Action item: Reproduce each entry below exactly as it appears.

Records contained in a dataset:
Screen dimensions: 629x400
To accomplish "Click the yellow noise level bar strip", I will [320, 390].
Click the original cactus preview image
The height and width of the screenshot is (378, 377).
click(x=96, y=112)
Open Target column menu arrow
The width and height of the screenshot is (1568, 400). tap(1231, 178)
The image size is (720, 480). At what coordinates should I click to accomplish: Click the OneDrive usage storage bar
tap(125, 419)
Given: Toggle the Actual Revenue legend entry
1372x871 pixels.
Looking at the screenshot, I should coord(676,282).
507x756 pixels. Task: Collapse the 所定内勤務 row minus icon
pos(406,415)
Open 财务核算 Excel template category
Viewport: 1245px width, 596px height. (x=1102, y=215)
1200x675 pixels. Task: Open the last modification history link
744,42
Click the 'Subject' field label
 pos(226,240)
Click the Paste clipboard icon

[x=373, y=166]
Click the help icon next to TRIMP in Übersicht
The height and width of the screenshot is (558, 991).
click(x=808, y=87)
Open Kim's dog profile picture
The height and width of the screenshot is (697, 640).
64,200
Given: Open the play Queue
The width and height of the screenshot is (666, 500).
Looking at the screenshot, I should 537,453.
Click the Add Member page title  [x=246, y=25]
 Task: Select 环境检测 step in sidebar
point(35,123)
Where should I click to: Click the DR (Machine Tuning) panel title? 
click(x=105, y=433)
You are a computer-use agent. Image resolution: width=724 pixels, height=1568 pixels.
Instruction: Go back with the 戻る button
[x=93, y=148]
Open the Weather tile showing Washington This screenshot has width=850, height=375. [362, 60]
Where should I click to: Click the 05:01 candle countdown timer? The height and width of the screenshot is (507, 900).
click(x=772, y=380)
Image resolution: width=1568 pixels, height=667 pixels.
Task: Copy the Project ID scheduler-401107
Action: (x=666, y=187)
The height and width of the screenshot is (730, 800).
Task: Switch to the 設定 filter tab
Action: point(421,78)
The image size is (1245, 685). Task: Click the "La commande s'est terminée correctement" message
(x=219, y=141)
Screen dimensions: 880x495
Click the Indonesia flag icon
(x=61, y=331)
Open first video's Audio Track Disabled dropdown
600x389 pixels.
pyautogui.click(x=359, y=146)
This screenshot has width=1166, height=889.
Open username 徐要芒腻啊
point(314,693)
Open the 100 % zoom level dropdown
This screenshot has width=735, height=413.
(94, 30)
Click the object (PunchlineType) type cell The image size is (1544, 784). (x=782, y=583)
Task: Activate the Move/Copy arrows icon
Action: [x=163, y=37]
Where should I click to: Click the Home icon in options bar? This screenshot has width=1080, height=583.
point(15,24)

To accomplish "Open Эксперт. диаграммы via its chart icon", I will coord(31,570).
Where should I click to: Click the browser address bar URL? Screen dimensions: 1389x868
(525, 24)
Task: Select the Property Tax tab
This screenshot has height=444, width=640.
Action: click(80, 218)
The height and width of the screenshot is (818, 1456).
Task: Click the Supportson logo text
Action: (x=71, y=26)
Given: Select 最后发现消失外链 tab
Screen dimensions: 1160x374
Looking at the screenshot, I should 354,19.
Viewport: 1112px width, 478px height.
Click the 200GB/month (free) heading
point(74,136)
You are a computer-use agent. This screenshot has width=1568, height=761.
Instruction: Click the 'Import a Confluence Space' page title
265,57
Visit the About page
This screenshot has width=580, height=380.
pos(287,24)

Task result:
Screen dimensions: 629x400
To accomplish "Click the yellow noise level bar strip", I will [320, 390].
Click the original cactus preview image
The height and width of the screenshot is (378, 377).
click(x=96, y=112)
Open Target column menu arrow
The width and height of the screenshot is (1568, 400). tap(1231, 178)
The image size is (720, 480). At what coordinates should I click to accomplish: Click the OneDrive usage storage bar
tap(125, 419)
Given: Toggle the Actual Revenue legend entry
1372x871 pixels.
Looking at the screenshot, I should coord(676,282).
507x756 pixels. Task: Collapse the 所定内勤務 row minus icon
pos(406,415)
Open 财务核算 Excel template category
Viewport: 1245px width, 596px height. (x=1102, y=215)
1200x675 pixels. Task: Open the last modification history link
744,42
Click the 'Subject' field label
 pos(226,240)
Click the Paste clipboard icon

[x=373, y=166]
Click the help icon next to TRIMP in Übersicht
The height and width of the screenshot is (558, 991).
click(x=808, y=87)
Open Kim's dog profile picture
The height and width of the screenshot is (697, 640).
64,200
Given: Open the play Queue
The width and height of the screenshot is (666, 500).
Looking at the screenshot, I should 537,453.
Click the Add Member page title  [x=246, y=25]
 Task: Select 环境检测 step in sidebar
point(35,123)
Where should I click to: Click the DR (Machine Tuning) panel title? 
click(x=105, y=433)
You are a computer-use agent. Image resolution: width=724 pixels, height=1568 pixels.
Instruction: Go back with the 戻る button
[x=93, y=148]
Open the Weather tile showing Washington This screenshot has width=850, height=375. [362, 60]
Where should I click to: Click the 05:01 candle countdown timer? The height and width of the screenshot is (507, 900).
click(x=772, y=380)
Image resolution: width=1568 pixels, height=667 pixels.
Task: Copy the Project ID scheduler-401107
Action: (x=666, y=187)
The height and width of the screenshot is (730, 800).
Task: Switch to the 設定 filter tab
Action: point(421,78)
The image size is (1245, 685). Task: Click the "La commande s'est terminée correctement" message
(x=219, y=141)
Screen dimensions: 880x495
Click the Indonesia flag icon
(x=61, y=331)
Open first video's Audio Track Disabled dropdown
600x389 pixels.
pyautogui.click(x=359, y=146)
This screenshot has width=1166, height=889.
Open username 徐要芒腻啊
point(314,693)
Open the 100 % zoom level dropdown
This screenshot has width=735, height=413.
(94, 30)
Click the object (PunchlineType) type cell The image size is (1544, 784). (x=782, y=583)
Task: Activate the Move/Copy arrows icon
Action: [x=163, y=37]
Where should I click to: Click the Home icon in options bar? This screenshot has width=1080, height=583.
point(15,24)

To accomplish "Open Эксперт. диаграммы via its chart icon", I will coord(31,570).
Where should I click to: Click the browser address bar URL? Screen dimensions: 1389x868
(525, 24)
Task: Select the Property Tax tab
This screenshot has height=444, width=640.
Action: click(80, 218)
The height and width of the screenshot is (818, 1456).
Task: Click the Supportson logo text
Action: (x=71, y=26)
Given: Select 最后发现消失外链 tab
Screen dimensions: 1160x374
Looking at the screenshot, I should 354,19.
Viewport: 1112px width, 478px height.
Click the 200GB/month (free) heading
point(74,136)
You are a computer-use agent. This screenshot has width=1568, height=761.
Instruction: Click the 'Import a Confluence Space' page title
265,57
Visit the About page
This screenshot has width=580, height=380.
pos(287,24)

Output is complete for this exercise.